En un trabajo sobre la metodología del embridaje social durante la gestión de la pandemia, la politóloga china Lynette H. Ong, profesora de Ciencia Política en la Universidad de Toronto, ha detallado los mecanismos de control político y los motivos de su fracaso. El sistema, conocido como weiwen tizhi, se basó inicialmente en la utilización masiva de voluntarios civiles en las tareas de toma de temperatura, rastreo de movimientos, suministro de mascarillas y reparto de productos básicos a domicilio. No se trató de una novedad. Mao ya ensayó mecanismos similares de movilización social durante sus campañas del Gran Salto Adelante y la Revolución Cultural. Pero, a medida que se prolongaban las restricciones y se endurecían las condiciones de resistencia, el abordaje civil de la pandemia se reforzó con la contratación temporal de agentes y guardias de seguridad, cada vez más impopulares. Hasta que el entramado inicial de consentimiento se convirtió en malestar y precipitó el rechazo en algunos núcleos sociales (4).
¿Y ahora qué?
Tanto o más que la dimensión política de la protesta, al liderazgo chino le preocupan las consecuencias económicas. Las cifras son elocuentes (5). Los confinamientos han impactado de lleno en regiones que generan la cuarta parte del producto nacional bruto. Las previsiones de crecimiento de este año apenas superan el 3%, dos puntos menos del objetivo oficial inicial. Los mercados bursátiles han caído a niveles no conocidos en los últimos tres lustros. El paro aumenta y afecta ya a casi el 20% de la población joven. Por tanto, se impone una rectificación.
Las autoridades chinas confían en que se agote el ciclo contestatario por una combinación de presión policial y de aislamiento de los sectores más activos de la protesta. A las detenciones y sanciones de los primeros días se sumarán las que se deriven de la inspección de teléfonos móviles y otras diligencias de la investigación. En el mandato de Xi Jinping se ha incrementado la inversión en dispositivos de vigilancia y control policial, hasta superar incluso el presupuesto de las Fuerzas Armadas. Mientras se desarrolla esta fase represiva, las autoridades esperan que se contenga el actual brote de infección y se pueda recuperar el calendario de desescalada de las restricciones (6). De otra forma, el poder se internaría en un territorio desconocido que podría extender el malestar social y, muy probablemente, obligar a endurecer la represión. Las corrientes internas de oposición al régimen, ahora sofocadas bajo el dominio incontestable del líder supremo, encontrarían nuevos espacios para prosperar.
Desde Occidente se contempla el escenario con enorme cautela.

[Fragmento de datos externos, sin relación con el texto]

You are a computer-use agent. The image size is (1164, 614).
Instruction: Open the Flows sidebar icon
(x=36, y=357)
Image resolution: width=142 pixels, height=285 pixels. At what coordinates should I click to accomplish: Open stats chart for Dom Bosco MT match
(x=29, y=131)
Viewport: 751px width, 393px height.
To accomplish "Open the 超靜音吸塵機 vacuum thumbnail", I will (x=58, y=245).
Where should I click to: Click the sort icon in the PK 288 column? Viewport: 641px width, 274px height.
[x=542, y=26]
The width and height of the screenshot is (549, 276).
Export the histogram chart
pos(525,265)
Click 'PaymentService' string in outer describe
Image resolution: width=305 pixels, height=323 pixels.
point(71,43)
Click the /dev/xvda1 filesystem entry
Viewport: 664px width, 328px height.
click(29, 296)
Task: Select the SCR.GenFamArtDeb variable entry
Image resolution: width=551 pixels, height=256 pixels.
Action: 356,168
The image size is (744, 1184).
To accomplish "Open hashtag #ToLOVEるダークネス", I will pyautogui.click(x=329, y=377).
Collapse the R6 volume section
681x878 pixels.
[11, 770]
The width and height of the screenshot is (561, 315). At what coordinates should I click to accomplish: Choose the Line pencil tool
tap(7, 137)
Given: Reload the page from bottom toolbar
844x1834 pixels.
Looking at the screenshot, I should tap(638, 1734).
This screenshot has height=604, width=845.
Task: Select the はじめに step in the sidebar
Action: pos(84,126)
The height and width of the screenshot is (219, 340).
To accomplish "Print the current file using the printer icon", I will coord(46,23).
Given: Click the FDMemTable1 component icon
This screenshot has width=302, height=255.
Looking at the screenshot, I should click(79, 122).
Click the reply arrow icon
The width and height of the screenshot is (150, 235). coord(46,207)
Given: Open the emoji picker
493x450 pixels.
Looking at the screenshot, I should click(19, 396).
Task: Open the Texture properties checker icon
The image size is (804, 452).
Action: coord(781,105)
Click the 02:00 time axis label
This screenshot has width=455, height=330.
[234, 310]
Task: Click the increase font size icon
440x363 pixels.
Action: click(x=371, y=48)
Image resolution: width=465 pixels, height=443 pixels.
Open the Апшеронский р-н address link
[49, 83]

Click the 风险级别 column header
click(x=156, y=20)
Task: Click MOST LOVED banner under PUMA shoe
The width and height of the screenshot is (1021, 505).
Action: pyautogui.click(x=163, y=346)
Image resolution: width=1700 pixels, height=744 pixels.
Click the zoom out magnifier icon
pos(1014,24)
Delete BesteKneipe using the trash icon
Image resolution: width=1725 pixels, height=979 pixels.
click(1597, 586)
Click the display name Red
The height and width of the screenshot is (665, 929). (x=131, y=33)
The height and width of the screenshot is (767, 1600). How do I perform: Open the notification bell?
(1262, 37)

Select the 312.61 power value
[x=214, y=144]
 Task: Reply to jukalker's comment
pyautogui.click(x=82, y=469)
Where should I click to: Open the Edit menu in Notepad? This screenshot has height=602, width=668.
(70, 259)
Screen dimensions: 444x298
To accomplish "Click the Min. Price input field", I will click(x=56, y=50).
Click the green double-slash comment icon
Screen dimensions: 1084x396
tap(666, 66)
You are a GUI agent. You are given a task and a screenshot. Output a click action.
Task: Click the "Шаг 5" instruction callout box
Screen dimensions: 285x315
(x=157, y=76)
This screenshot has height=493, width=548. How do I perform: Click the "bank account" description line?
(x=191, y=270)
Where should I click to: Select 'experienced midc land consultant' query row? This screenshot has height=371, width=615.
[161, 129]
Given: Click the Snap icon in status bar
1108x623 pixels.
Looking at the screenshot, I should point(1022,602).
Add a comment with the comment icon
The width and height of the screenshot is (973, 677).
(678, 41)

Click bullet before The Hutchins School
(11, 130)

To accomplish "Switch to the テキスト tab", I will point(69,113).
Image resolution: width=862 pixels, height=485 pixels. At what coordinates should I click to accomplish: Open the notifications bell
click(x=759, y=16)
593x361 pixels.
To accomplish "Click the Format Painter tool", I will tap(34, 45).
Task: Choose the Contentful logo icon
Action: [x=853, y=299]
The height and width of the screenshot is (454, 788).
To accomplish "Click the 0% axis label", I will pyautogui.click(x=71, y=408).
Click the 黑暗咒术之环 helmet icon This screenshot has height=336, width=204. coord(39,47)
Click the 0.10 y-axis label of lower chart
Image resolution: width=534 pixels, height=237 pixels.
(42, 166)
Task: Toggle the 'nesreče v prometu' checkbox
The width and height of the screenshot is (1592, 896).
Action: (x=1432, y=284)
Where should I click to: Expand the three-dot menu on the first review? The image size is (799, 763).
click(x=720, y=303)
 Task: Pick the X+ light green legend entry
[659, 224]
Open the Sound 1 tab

Por mucha simpatía que haya ante las protestas, el silencio oficial es muy elocuente. Washington ha intentado por enésima vez un acercamiento interesado a Pekín, escenificado en la reciente cumbre Biden-Xi, ante las urgencias de la guerra en Ucrania y la necesidad de solapar las dos confrontaciones con Rusia y China (7). Occidente sigue confiando en erosionar la aparente alianza entre Pekín y Moscú para fragilizar el régimen de Putin y encuadrar la rivalidad con China en escenarios previsibles.
Notas
(1) “What you need to know about China Covid protests” CHRISTIAN SHEPHERD.
(2) “En China, le pouvoir absolu de Xi Jinping défié”. FRÉDÉRIC LEMAÎTRE. LE MONDE, 29 de noviembre.
(3) “Can Xi Jinping reopen China? YANZHONG HUANG. FOREIGN AFFAIRS, 7 de octubre.
(4) “China’s massive protests are the end of a once-trusted governance model”. LYNETTE H. ONG. FOREIGN POLICY, 28 de noviembre.
(5) “Ending China’s Cero Covid policy coul unleash chaos. But keeping it ensures a grim economic outlook for 2023”. THE ECONOMIST, 28 de noviembre.
(6) “Will China’s protests survive”. JAMES PALMER (Editor de China Brief). FOREIGN POLICY, 28 de noviembre.
(7) “White House weights how forcefully to support protesters in China”. NEW YORK TIMES, 28 de noviembre.